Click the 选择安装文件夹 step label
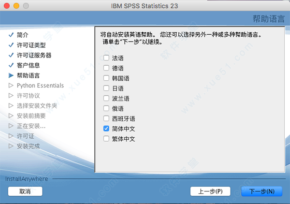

━━━

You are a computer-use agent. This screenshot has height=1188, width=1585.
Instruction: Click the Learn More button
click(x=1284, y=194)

━━━

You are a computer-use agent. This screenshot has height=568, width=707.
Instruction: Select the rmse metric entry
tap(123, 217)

━━━

• Challenge
Arrange the part that opens with the line containing "has height=568, width=707." and closes with the line containing "tap(123, 217)" as a JSON list of strings, one string per line, leaving out any blank lines.

• Correct answer
[
  "You are a computer-use agent. This screenshot has height=568, width=707.",
  "Instruction: Select the rmse metric entry",
  "tap(123, 217)"
]